Good citizens must bend over backwards and not only kiss, but suck the asses of the police, or risk being shot dead, or worse, tasered and imprisoned forever, to be gang-raped continuously. THAT is what the American Way is all about, in 2011. What's worse, it isn't even self-interested corruption at work. It's habitual hostility between police and citizens, largely born out of the drug wars and all that has brought us.
posted by Goofyy at 1:39 AM on September 1, 2011 [24 favorites]


I have too many childhood memories of off-duty cops doing drugs in my dining room to trust the US police one minute. I've heard/witnessed how the bad apples in the force behave when they think no one is looking.
posted by _paegan_ at 2:46 AM on September 1, 2011 [5 favorites]


Don't worry folks, this will be derided in the popular media as "liberal activist northeastern judges trying to hobble our brave policemen" and it'll be reversed in a 5-4 USSC decision before long.

Unlikely. First, the First Circuit doesn't have a particularly liberal reputation. That'd be the Ninth.

Second, this one's just obvious. No one except the cops--and not even all of them!--ever really thought that this was a live issue. There hasn't really been any activism saying that citizens can't record police officers. This is just one of those weird things that some cops decided they didn't like, independent of any real policy decision or even any kind of social pressure in that direction.

It's kind of like the parks & rec or public transit peons that tell people they can't take pictures in certain areas. A lot of the time, no actual policy decision has been made to that effect; it's just some drone throwing their weight around.

So no, I really don't see this being controversial, and no, I don't see this getting a different result in different circuits or even reaching the Supreme Court, where it would likely be affirmed anyway.
posted by valkyryn at 3:18 AM on September 1, 2011 [2 favorites]


There need to be official limits regarding safe distance for recording.

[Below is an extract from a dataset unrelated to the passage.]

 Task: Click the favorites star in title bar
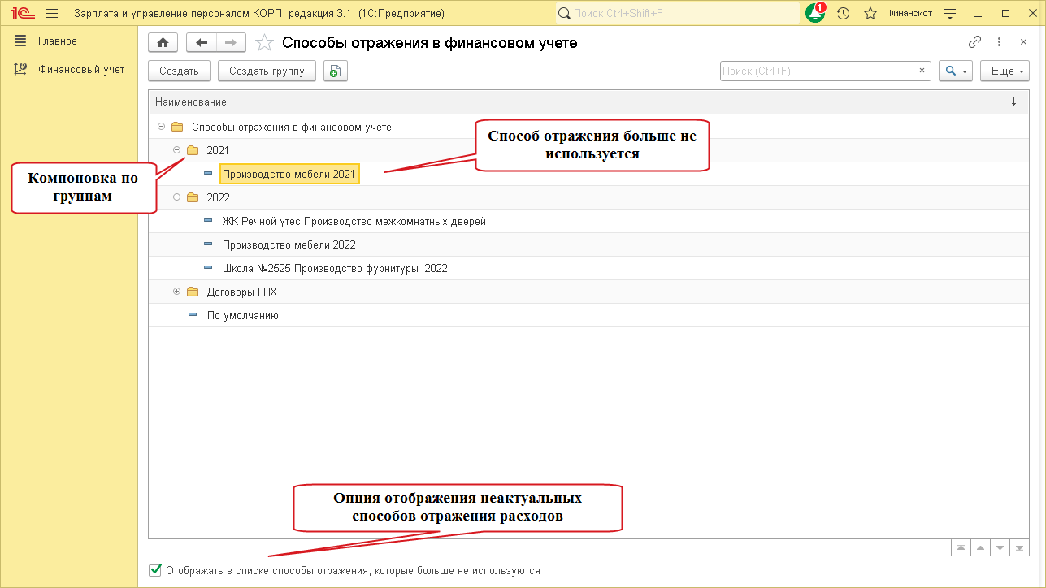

No, there don't. The limit is "Don't be an idiot." You can get as close as you like, as long as you aren't interfering with the police. Adding laws upon laws doesn't help anyone.
posted by valkyryn at 3:20 AM on September 1, 2011 [7 favorites]


America, America, bo-merica,
Banana-fana fo-merica
Fee-fi-mo-merica
America!

*happy dance*

usually Fiji is my favorite country to do the Banana song to
posted by Smedleyman at 3:31 AM on September 1, 2011 [3 favorites]

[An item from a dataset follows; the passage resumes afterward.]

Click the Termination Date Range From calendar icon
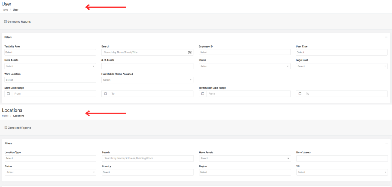The height and width of the screenshot is (187, 392). coord(203,94)
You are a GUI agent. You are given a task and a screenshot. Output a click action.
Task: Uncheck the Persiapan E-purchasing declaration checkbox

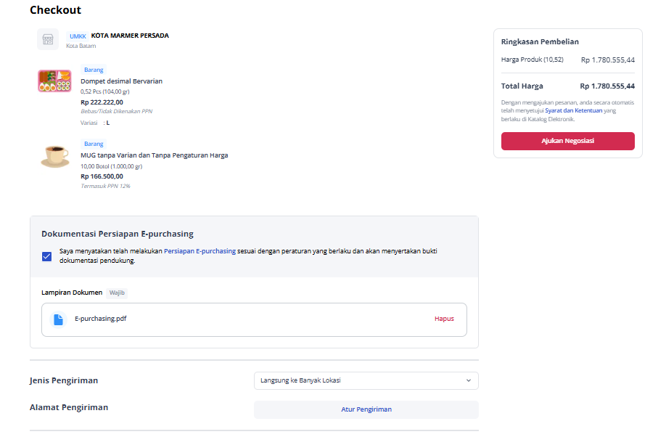46,256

Is there a Circuit split on this yet? I plan to do most of my police-recording in DC and MD, so I either need a 4th Circuit decision on this matter or a SCOTUS affirmation.
posted by anotherpanacea at 3:43 AM on September 1, 2011


Every time a case about this comes up (and even now), it just blows my mind. This is a THING? I mean, it's actually a QUESTION whether people should be allowed to record things that happen in public? We needed a circuit appeals court to rule on whether it's interfering with police business?
posted by specialagentwebb at 4:35 AM on September 1, 2011


Is there a Circuit split on this yet?

Nope. Matter of first impression.
posted by valkyryn at 4:47 AM on September 1, 2011


Every time a case about this comes up (and even now), it just blows my mind. This is a THING? I mean, it's actually a QUESTION whether people should be allowed to record things that happen in public? We needed a circuit appeals court to rule on whether it's interfering with police business?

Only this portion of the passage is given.